Most of the provisions in the Bill are concerned with reducing bureaucracy and streamlining processes to enable joined up working within the NHS. For this reason, they are not summarised in detail in this briefing. In brief, they relate to competition with the NHS, arrangements for commissioning and providing healthcare services, adapting the national tariff so that it is not barrier to collaboration between NHS organisations, the creation of new trusts by the Secretary of State for Health and Social Care and removing the requirement for Local Education and Training Boards.
The LGA will keep a watching brief on developments with regard to reducing NHS bureaucracy to assess whether they have any significance for local authorities. NHSE has published a consultation on NHS procurement.
We support provisions which reduce unnecessary and cumbersome requirements on commissioners and providers of NHS services. However, we are keen that the NHS and local government commissioning are aligned. The DHSC will need to ensure that any measures to reduce requirements on the NHS do not, inadvertently, create barriers to the NHS and local government partners working collaboratively. We believe that councils and health partners will need to revisit their existing procurement and commissioning governance processes to take into account the new processes for procuring health services and any other services procured alongside and any future reporting requirements.
Regarding the power of the Secretary of State to create new trusts, we urge the Government to ensure that the existing powers of local authorities are not undermined or bypassed by this new provision. The Government will need to consider what impact this will have on the powers and duties of the NHS and local authorities in relation to the reconfiguration of NHS services. Currently, the NHS has a duty consult any local authorities that are affected by any substantial variations or reconfigurations of health services.
Enhancing public confidence and accountability
These provisions are primarily focused on the NHS accountability arrangements. It includes proposals to allow the Secretary of State to intervene in local services configuration proposals ‘where required’

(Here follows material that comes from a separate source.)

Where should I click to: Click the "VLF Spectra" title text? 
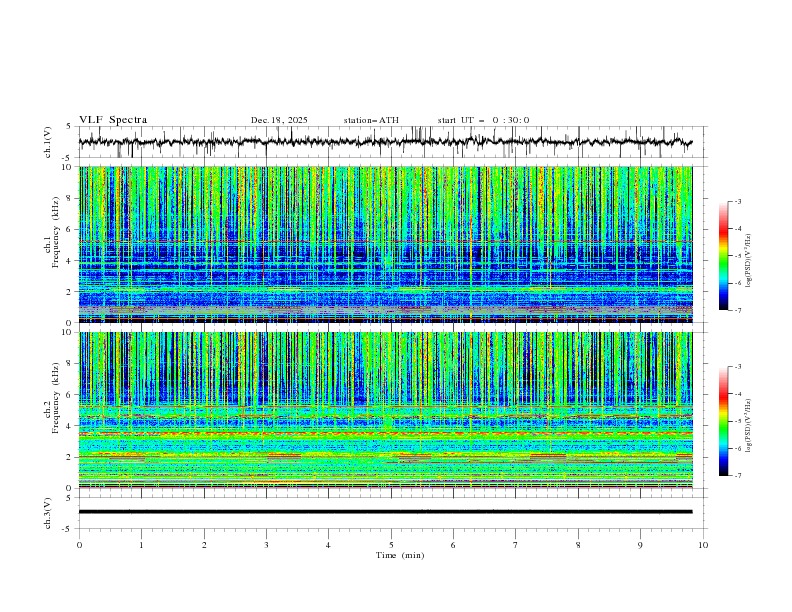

With regard to powers of the Secretary of State to intervene in NHS reconfigurations, we are concerned that this may undermine the existing powers and duties of local authority Health Overview and Scrutiny Committees relating to local NHS reconfigurations. We continue to seek assurances from the DHSC that the existing powers and duties of local government will not be undermined or by-passed.
While we appreciate the Government and Parliament’s desire for greater accountability of the NHS to them, we are concerned that no consideration is given to increasing accountability of the NHS to local people. We urge the Government to ensure that any new powers will not undermine local democratic accountability mechanisms.